■ EXERCICE COURT 1 ■
Recopiez à l'identique le passage de l'article sur le procès de Diyarbakir qui commence aux mots « Parmi les accusés, le » et qui s'arrête après « prendre trois semaines. ».
■ EXERCICE COURT 2 ■
Dans l'article sur le procès de Diyarbakir, reformulez sous forme de liste le paragraphe qui commence par « Parmi les accusés » en conservant ses faits principaux.
■ EXERCICE COURT 3 ■
D'après l'article sur le procès de Diyarbakir, combien de pages compte l'acte d'accusation ?

■ EXTRAIT DE PAGE ■
────

TURQUIE : OUVERTURE DU PROCÈS DE 152 KURDES DU KNC
Le 18 octobre s’est ouvert devant la Haute Cour criminelle de Diyarbakir le procès de 152 Kurdes, (dont 104 en détention), politiciens ou membres d’associations de défense des droits de l’Homme, accusés d’appartenance au PKK, par le biais de la Confédération démocratique du Kurdistan (KNC). Des intellectuels et défenseurs européens sont venus assister au procès qui se tient sous haute surveillance policière. L’acte d’accusation de 7500 pages peut faire encourir aux prévenus des peines de prison allant de cinq années à la perpétuité, pour appartenance à « une organisation terroriste », menace contre « l’unité de l’État », « propagande terroriste » et « soutien à une organisation terroriste ».
Parmi les accusés, le maire de Diyarbakir, Osman Baydemir, risque 36 ans d’emprisonnement. Onze autres maires kurdes sont jugés à ses côtés, tous membres du parti pro-kurde, le BDP. Mais dès l’ouverture du procès, les débats se sont déplacés de l’acte d’accusation proprement dit à la langue devant être utilisée par la défense. Les avocats ont en effet exigé de s’exprimer en kurde, ainsi que leurs clients, en alléguant du droit à être jugé et entendu dans sa langue maternelle. La demande a été d’emblée rejetée par la cour qui a aussi refusé d’enregistrer les propos tenus « en une langue inexistante » arguant aussi que les interrogatoires et les dépositions des accusés s’étaient tous déroulés en turc, et que le recours à des interprètes ne ferait qu’allonger le temps du procès, la lecture de l’acte d’accusation devant déjà prendre trois semaines.

────

■ DONNÉES BRUTES ■
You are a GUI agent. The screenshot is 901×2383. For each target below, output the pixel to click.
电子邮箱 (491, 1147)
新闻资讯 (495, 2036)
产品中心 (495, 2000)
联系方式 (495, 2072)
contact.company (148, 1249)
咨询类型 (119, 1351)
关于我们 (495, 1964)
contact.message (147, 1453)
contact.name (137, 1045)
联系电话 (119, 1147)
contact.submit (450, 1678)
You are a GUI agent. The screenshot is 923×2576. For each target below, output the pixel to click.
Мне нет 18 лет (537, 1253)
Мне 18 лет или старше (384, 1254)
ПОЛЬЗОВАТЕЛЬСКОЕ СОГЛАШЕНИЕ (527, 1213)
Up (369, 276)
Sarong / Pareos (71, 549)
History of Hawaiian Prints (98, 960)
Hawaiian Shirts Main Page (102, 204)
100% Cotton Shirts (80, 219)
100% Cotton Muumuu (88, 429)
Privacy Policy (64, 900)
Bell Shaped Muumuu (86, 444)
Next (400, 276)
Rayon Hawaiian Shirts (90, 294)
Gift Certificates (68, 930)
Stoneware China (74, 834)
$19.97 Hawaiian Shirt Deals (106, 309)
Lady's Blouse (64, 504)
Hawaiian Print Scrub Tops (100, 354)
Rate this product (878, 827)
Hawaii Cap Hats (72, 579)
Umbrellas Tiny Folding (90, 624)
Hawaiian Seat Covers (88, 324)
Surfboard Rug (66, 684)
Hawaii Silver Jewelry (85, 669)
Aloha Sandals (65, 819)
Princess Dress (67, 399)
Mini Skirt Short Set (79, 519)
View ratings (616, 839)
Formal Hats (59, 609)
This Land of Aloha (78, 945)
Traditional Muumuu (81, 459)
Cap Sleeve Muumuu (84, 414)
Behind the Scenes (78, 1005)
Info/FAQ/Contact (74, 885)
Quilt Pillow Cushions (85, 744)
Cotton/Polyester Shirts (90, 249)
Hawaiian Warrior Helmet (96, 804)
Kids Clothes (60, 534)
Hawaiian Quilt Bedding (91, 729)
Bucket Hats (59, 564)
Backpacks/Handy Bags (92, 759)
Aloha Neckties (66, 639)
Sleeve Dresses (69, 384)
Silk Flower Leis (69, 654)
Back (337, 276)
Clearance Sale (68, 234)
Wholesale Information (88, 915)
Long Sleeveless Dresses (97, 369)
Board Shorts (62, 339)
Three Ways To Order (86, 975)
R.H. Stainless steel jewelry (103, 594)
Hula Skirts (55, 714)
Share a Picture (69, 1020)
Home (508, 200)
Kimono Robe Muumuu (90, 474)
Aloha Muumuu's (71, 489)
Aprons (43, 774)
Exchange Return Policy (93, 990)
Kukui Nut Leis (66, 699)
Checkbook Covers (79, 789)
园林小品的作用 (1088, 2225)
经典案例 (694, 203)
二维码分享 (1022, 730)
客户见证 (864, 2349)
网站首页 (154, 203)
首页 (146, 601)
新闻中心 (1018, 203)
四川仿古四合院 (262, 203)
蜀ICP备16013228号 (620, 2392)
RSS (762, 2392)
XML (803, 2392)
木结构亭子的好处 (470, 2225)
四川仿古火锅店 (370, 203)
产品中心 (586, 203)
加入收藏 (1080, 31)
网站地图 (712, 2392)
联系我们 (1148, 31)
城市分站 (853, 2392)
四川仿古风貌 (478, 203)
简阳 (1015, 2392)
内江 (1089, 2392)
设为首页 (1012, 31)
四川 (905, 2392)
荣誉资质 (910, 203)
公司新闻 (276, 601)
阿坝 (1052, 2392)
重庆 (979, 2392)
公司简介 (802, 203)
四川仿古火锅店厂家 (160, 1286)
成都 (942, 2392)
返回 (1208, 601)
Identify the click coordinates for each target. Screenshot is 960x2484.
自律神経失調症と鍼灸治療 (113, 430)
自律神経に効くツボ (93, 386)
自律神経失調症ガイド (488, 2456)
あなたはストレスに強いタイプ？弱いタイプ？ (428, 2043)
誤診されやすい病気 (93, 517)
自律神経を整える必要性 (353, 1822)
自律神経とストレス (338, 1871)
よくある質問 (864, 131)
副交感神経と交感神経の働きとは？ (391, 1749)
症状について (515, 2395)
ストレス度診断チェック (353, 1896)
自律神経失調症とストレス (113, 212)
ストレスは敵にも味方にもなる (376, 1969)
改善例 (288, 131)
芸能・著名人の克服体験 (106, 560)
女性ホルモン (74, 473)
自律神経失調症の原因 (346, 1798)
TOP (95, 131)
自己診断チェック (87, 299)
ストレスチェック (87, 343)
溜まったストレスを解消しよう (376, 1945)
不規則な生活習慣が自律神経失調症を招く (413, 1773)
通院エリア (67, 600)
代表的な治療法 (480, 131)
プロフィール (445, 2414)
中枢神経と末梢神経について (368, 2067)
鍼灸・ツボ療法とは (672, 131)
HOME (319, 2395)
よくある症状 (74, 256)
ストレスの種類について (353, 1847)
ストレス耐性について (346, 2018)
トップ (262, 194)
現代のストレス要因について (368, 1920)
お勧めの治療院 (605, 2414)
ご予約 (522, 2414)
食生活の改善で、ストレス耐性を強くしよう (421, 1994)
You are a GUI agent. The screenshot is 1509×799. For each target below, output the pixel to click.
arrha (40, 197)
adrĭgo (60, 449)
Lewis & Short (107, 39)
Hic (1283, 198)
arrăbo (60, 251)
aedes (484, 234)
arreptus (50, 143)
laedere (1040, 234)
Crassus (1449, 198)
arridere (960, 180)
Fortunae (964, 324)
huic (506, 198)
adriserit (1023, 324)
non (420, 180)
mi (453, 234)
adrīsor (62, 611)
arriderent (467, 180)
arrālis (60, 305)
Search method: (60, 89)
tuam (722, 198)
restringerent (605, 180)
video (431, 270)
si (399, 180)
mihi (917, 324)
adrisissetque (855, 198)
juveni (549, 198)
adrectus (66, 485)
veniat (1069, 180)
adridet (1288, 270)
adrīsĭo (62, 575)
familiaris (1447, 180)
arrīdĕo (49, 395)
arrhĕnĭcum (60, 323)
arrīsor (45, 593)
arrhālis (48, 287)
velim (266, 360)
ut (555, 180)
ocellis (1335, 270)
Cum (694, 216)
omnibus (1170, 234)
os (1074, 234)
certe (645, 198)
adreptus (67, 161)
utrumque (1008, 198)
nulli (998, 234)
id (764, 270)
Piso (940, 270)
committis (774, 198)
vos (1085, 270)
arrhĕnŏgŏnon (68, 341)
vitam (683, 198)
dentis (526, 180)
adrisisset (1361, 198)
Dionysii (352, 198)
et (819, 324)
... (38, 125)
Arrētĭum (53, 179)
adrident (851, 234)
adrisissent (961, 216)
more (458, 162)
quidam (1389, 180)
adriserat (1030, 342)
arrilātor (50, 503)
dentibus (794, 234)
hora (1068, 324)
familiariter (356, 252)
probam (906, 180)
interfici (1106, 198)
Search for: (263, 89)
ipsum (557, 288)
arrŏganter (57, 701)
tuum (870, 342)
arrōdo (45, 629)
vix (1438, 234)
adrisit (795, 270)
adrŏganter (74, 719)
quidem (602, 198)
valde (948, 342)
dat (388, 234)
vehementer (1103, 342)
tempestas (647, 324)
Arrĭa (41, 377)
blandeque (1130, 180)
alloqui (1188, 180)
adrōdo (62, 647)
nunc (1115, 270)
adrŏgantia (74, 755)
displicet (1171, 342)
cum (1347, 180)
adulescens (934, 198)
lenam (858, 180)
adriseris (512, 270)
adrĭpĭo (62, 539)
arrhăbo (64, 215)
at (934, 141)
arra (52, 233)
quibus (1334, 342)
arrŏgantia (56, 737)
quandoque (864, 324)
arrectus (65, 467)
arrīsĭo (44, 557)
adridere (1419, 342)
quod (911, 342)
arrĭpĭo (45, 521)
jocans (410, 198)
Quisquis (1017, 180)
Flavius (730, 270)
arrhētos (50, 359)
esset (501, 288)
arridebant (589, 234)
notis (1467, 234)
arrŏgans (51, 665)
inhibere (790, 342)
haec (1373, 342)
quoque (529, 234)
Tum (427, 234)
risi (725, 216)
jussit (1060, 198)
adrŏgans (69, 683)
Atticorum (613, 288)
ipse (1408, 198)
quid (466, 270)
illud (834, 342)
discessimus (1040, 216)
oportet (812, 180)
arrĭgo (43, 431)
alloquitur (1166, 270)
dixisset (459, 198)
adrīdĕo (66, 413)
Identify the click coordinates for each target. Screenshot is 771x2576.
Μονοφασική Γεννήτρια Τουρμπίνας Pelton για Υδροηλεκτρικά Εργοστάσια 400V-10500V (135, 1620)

────

■ RÉPONSE RÉDIGÉE 1 ■
Parmi les accusés, le maire de Diyarbakir, Osman Baydemir, risque 36 ans d’emprisonnement. Onze autres maires kurdes sont jugés à ses côtés, tous membres du parti pro-kurde, le BDP. Mais dès l’ouverture du procès, les débats se sont déplacés de l’acte d’accusation proprement dit à la langue devant être utilisée par la défense. Les avocats ont en effet exigé de s’exprimer en kurde, ainsi que leurs clients, en alléguant du droit à être jugé et entendu dans sa langue maternelle. La demande a été d’emblée rejetée par la cour qui a aussi refusé d’enregistrer les propos tenus « en une langue inexistante » arguant aussi que les interrogatoires et les dépositions des accusés s’étaient tous déroulés en turc, et que le recours à des interprètes ne ferait qu’allonger le temps du procès, la lecture de l’acte d’accusation devant déjà prendre trois semaines.

■ RÉPONSE RÉDIGÉE 2 ■
- Le maire de Diyarbakir, Osman Baydemir, risque 36 ans d'emprisonnement.
- Onze autres maires kurdes, tous membres du parti pro-kurde BDP, sont jugés avec lui.
- Dès l'ouverture, les débats ont glissé de l'acte d'accusation vers la langue de la défense.
- Les avocats et leurs clients ont exigé de s'exprimer en kurde au nom du droit à être jugé dans sa langue maternelle.
- La cour a rejeté la demande d'emblée et a refusé d'enregistrer les propos tenus « en une langue inexistante ».
- Selon la cour, les interrogatoires et dépositions ont eu lieu en turc, et des interprètes allongeraient le procès, alors que la lecture de l'acte d'accusation doit déjà durer trois semaines.

■ RÉPONSE RÉDIGÉE 3 ■
Il compte 7500 pages.